After reading this thread I signed up for the free trial. Fortunately this thread made me aware of what to expect. The next page was full of extensive advertising hype telling me that:

"Get the Ultimate Fast Track to Fluency Kit for FREE!

READ CAREFULLY! This is your ONE and ONLY CHANCE."

and

"The Ultimate Getting Started with Chinese DVD with over 60 lessons (this sells for $35.00)

A Full month of Premium Access to ChineseClass101.com - having over 61,410,307 lessons downloaded so far to date I've been told this is, hands down the best way to learn Chinese(sells for $25.00)

Insider 7-day Fluency Fast Course - How to REALLY Learn a Language (exclusive for VIP members - based on feedback from thousands of students worldwide, this is brand new and not available anywhere)"

The page goes on and on, full of hype, and ends with:

"P.S. I'm really only able to send you this today (For Free) since, you've just shown your strong interest in learning Chinese.
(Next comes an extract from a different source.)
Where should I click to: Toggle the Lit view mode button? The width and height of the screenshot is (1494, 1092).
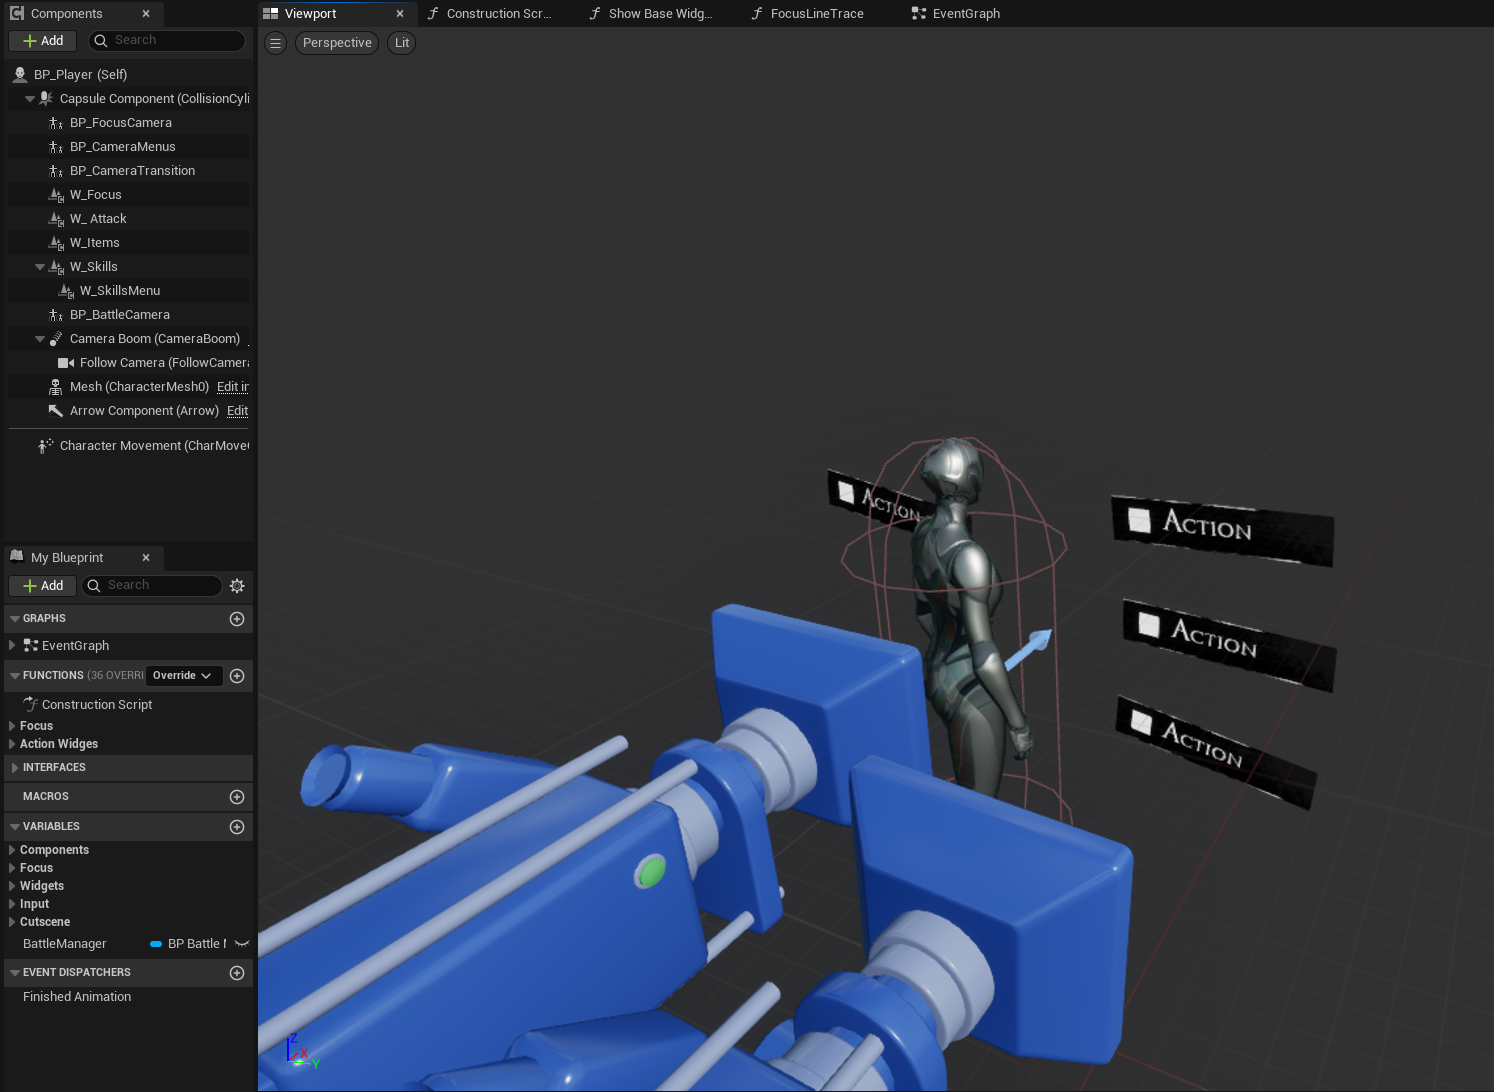pos(401,43)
I truly want to help those who are taking action and getting started with the fascinating language and culture that is Chinese."
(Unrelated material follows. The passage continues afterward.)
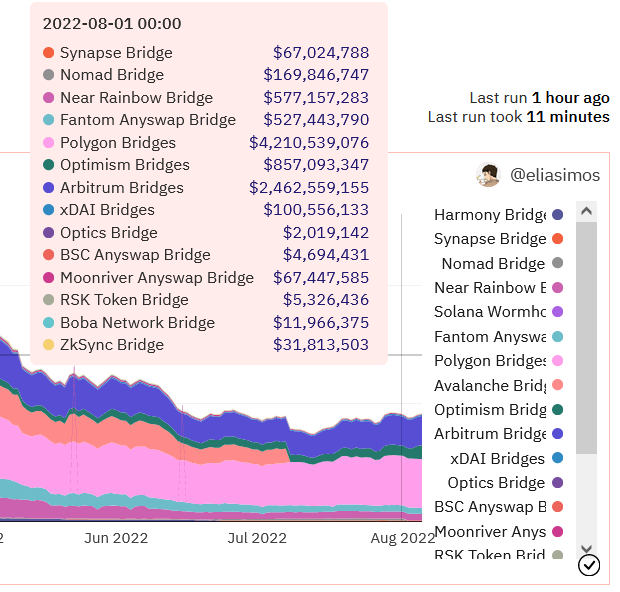Viewport: 620px width, 592px height.
Task: Click the Arbitrum Bridges legend label
Action: coord(490,434)

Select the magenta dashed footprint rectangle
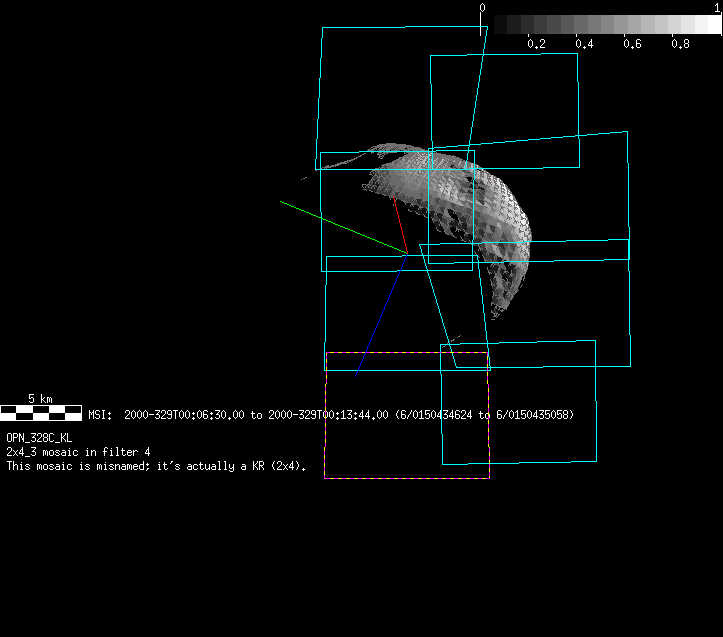click(x=407, y=478)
Well, I will try their free stuff as long as I don't have to sign anything and all their hype really puts me of what they are trying to sell.

So I clicked on the Nothanks.

Meanwhile and email had arrived. The best was "Welcome to ChineseClass101.com! To activate your free lifetime account and to start your 7-Day Free Trial, please click on the link below:"
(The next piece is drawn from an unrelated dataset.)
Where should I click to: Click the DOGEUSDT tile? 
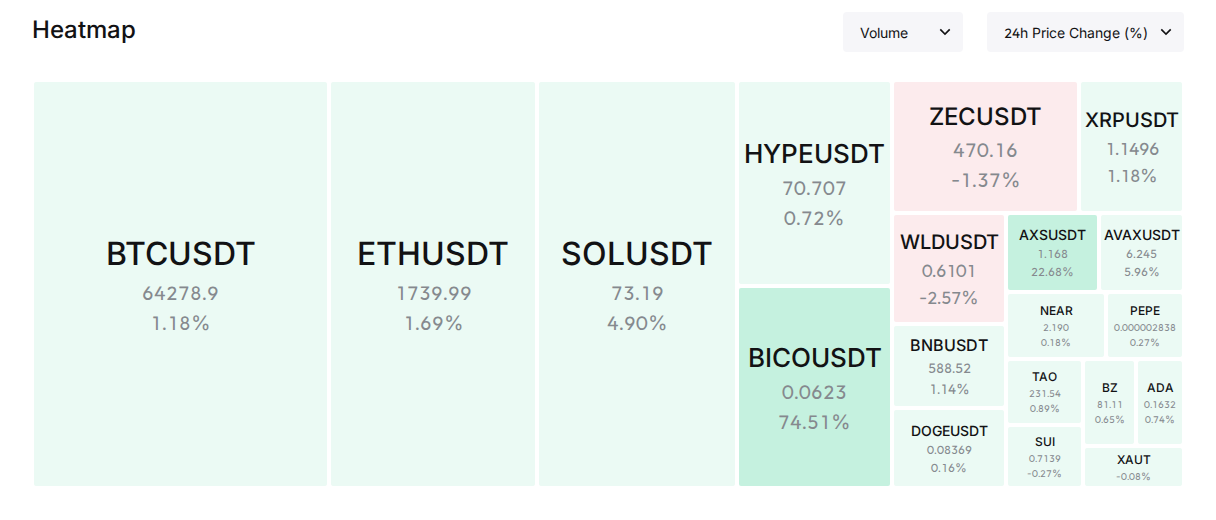(x=949, y=448)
So I clicked on that. Eventually I found my way to the free stuff, avoiding the signup pages that wanted my credit card.

The site has an interesting graphic, http://www.chineseclass101.com/theme/images/header-bgrd.jpg it seems familiar.

I looked at a video, about dating and weddings, not bad, clear pronunciation, clear graphics and - aaaaaaaaaaaaaaaaaaaaaaaahhhhhhhhhhhhh a heavy piano music score that overrides the spoken audio.

The pdfs containing the notes for the lesson have some good content, though on my system, XP with loads of fonts, the pinyin letters were sort of jammed together.

I listened to an Elementary audio, "Your Father is Santa Clause? "the same people as in PopupChinese, the same high quality, but the theme was straight learning, not the somewhat bent themes of PopupChinese. No loud background music in the audio file, that was a relief. The PDF files had good content, but some still had problems with the pinyin font - I don't know if it is just my system.

I tried Survival Phrases #50 - Certain Medicine in China " the audio was good, different voices, sort of fast and peppy. The pdf content was even more comprehensive, I rate the content as excellent, and this time no problems with the pinyin font.

Conclusions ?

It might be worth it. Though ChinesePod and PopupChinese and Chinesecourse.com are much more straight forward in their marketing and content layout, this one offers some interesting and very useful dialog. I particularly like the lesson on Survival Phases.

I haven't tried the $10 a month, it might be worth it, at least to try it , as long as you are aware of the selling hype, and the need to monitor your subscription.